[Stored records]
################

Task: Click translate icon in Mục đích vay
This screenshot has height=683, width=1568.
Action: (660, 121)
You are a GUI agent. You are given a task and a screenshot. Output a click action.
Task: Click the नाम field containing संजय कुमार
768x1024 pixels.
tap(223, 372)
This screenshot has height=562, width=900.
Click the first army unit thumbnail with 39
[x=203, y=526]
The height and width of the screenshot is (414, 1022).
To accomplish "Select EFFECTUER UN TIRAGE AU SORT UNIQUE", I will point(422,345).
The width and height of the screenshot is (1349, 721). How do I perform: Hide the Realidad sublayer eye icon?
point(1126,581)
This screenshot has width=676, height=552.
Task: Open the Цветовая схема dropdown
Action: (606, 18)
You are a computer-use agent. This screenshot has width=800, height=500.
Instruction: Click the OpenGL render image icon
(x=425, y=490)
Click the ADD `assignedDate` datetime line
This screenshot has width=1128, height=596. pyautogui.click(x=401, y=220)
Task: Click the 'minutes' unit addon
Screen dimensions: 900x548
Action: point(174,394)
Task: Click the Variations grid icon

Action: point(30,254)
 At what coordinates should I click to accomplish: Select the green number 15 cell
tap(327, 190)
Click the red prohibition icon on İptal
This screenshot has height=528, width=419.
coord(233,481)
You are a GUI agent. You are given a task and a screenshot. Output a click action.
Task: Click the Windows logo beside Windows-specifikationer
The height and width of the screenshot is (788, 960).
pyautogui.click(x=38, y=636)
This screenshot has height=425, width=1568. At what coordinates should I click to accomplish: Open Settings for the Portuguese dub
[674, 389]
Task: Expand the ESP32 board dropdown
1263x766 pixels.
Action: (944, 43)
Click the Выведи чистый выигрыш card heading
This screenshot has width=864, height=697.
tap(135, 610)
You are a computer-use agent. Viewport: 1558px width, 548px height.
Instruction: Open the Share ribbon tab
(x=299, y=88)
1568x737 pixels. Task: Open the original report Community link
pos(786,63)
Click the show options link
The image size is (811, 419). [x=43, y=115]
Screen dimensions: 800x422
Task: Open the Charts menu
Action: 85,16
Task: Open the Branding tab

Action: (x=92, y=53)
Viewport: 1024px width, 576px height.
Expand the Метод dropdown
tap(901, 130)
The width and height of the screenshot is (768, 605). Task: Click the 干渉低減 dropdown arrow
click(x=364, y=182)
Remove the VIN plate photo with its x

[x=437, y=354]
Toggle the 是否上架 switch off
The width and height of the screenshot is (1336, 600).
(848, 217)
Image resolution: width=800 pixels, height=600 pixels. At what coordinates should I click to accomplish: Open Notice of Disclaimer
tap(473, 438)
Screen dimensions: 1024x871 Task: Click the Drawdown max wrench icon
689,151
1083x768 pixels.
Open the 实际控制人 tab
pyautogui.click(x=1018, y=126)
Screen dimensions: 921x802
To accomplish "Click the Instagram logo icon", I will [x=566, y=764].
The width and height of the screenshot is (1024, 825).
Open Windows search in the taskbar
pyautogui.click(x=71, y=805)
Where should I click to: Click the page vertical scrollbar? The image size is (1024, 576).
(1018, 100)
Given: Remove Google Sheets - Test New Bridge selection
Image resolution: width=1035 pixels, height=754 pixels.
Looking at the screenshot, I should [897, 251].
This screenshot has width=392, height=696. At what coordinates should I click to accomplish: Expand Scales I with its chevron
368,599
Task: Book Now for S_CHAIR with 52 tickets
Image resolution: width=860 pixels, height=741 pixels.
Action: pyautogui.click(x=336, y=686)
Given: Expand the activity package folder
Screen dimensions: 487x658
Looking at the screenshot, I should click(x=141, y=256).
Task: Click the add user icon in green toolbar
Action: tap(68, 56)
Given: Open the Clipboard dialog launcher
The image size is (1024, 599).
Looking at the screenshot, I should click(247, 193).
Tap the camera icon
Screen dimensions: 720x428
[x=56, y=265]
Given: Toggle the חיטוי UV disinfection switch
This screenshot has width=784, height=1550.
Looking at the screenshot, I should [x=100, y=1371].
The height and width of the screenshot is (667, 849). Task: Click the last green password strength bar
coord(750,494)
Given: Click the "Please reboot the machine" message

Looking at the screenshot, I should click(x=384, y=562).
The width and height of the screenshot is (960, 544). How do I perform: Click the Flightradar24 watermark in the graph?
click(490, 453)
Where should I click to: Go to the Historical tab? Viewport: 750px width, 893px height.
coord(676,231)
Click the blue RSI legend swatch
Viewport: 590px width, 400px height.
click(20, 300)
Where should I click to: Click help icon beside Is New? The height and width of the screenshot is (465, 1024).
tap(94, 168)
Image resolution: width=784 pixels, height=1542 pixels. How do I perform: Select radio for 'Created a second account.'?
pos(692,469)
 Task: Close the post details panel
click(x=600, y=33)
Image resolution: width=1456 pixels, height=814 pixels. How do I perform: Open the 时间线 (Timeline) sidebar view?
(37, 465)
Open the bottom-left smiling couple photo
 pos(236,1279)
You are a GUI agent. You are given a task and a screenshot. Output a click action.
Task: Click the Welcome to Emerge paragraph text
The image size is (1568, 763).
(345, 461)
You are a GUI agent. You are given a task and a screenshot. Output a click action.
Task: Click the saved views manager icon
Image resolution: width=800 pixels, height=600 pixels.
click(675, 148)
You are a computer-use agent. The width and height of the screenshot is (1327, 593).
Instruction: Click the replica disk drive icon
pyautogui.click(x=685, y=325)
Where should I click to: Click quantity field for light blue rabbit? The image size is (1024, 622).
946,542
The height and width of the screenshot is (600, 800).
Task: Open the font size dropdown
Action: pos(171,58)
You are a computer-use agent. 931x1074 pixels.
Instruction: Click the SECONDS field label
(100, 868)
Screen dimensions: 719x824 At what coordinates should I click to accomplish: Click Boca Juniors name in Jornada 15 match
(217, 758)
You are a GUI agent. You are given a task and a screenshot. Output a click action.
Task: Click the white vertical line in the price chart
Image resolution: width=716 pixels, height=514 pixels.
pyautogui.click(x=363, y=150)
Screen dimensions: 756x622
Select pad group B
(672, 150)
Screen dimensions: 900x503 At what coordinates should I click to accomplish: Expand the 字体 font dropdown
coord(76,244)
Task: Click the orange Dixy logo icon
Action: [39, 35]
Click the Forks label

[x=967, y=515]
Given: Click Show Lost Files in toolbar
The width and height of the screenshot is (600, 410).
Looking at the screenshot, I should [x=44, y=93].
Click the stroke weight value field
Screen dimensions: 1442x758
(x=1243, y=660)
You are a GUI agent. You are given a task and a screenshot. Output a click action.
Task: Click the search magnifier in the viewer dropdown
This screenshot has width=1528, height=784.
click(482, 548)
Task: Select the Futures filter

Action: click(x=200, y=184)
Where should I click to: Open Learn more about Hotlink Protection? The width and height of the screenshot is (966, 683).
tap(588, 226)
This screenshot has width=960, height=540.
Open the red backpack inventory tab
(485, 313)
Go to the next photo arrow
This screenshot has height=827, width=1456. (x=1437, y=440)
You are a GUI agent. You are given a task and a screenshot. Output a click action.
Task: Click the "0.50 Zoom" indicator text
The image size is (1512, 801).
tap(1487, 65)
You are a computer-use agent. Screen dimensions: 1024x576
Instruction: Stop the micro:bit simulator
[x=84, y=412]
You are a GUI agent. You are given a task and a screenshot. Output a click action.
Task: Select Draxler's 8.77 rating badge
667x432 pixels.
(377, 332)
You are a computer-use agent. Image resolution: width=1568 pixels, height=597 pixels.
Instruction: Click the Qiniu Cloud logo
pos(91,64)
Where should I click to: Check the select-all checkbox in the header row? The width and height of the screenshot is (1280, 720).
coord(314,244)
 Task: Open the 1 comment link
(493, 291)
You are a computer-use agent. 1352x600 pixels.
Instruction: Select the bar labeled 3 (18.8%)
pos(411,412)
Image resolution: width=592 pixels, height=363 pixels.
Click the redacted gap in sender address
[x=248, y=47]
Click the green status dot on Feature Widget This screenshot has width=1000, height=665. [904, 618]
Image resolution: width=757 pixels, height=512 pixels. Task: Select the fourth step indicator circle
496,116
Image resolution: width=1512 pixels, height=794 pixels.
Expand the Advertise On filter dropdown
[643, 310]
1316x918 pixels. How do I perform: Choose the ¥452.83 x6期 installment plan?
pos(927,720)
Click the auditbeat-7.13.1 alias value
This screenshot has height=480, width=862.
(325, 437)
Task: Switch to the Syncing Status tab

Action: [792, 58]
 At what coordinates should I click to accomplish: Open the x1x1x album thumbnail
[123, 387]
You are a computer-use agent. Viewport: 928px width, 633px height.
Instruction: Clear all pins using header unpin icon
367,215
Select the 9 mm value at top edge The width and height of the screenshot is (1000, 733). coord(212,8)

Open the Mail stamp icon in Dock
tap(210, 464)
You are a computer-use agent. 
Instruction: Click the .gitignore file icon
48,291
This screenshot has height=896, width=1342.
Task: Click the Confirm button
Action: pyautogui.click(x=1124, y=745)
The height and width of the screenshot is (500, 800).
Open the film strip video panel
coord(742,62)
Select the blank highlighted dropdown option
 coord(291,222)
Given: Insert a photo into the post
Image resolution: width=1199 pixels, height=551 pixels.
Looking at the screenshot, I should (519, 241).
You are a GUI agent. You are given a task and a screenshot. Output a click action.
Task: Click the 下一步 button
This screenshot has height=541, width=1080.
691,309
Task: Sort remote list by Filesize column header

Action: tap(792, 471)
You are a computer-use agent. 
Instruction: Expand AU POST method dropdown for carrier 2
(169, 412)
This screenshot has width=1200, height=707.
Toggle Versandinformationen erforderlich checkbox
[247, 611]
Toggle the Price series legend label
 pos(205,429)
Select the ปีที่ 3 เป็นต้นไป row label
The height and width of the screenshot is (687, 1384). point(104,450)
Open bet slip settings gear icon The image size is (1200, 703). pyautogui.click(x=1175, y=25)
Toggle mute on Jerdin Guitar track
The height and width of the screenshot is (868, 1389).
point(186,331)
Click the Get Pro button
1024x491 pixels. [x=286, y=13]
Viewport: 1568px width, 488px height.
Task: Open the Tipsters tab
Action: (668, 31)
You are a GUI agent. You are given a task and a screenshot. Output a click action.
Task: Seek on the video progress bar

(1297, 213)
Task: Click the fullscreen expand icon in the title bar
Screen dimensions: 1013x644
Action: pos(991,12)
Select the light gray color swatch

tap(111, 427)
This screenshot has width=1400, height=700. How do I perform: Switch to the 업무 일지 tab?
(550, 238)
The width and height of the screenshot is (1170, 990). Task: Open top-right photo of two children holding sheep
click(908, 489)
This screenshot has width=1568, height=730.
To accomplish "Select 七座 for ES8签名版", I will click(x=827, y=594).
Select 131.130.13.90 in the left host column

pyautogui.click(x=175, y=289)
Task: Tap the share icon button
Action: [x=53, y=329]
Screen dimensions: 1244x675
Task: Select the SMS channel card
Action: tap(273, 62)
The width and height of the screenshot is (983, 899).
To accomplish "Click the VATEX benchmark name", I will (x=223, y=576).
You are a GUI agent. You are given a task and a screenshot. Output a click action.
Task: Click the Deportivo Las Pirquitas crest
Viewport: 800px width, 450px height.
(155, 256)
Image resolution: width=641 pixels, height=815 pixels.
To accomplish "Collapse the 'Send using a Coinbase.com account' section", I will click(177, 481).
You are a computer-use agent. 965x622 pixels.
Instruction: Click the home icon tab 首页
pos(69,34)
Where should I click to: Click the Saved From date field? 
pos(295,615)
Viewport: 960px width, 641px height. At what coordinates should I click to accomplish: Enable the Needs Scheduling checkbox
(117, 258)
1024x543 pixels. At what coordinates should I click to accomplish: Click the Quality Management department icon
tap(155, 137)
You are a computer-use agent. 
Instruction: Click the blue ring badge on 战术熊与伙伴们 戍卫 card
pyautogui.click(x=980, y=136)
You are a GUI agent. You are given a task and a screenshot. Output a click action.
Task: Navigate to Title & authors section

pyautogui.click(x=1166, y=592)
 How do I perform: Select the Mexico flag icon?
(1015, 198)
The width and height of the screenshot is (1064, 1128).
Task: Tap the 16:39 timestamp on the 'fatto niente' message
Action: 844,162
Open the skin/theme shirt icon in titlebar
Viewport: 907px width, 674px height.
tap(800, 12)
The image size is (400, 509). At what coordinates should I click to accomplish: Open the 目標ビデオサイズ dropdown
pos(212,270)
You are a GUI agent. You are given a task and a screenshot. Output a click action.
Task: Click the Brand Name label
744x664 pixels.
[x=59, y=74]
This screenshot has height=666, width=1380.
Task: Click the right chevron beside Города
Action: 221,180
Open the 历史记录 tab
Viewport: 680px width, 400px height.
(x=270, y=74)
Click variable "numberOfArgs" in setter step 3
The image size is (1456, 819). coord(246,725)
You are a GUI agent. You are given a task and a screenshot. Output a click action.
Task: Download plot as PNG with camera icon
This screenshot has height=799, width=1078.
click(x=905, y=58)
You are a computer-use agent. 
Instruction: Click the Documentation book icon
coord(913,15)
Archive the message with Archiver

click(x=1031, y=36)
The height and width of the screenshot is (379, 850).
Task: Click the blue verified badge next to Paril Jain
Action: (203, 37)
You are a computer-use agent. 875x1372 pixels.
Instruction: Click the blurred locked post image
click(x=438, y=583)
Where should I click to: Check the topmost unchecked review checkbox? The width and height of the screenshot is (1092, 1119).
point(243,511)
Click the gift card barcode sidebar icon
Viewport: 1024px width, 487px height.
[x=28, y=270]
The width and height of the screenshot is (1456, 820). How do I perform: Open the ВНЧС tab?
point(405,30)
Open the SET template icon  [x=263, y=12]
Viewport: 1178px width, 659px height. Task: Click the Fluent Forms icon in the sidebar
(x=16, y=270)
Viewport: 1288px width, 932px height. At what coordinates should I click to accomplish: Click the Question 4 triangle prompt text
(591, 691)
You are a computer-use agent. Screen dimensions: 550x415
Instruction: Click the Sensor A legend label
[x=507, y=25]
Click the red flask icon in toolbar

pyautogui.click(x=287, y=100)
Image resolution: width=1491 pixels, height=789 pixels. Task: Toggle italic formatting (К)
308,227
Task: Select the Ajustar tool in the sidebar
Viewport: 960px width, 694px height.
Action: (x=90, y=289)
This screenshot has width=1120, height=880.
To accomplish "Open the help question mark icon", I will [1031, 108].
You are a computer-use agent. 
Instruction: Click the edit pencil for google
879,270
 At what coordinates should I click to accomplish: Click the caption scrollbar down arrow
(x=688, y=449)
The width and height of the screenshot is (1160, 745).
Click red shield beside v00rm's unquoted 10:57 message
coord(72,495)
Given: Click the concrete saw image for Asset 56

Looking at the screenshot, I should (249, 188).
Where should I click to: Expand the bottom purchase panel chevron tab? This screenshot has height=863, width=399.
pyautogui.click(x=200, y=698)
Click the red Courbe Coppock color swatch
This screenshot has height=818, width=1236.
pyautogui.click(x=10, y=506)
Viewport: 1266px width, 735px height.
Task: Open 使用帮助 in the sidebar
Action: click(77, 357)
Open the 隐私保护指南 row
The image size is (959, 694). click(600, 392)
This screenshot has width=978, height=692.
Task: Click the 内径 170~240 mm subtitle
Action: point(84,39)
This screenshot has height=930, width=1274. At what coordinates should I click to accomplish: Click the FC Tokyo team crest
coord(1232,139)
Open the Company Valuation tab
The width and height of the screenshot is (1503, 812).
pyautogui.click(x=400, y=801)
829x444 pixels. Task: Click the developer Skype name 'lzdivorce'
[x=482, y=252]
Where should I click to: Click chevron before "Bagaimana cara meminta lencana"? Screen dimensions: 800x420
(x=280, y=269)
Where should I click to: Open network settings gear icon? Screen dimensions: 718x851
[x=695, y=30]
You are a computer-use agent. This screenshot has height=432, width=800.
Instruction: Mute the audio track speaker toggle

################

_Task to carry out:_ For every line of the records that has the word "value" in it, make a copy.

_Solution below:_
Click the stroke weight value field
Click the auditbeat-7.13.1 alias value
Select the 9 mm value at top edge The width and height of the screenshot is (1000, 733). coord(212,8)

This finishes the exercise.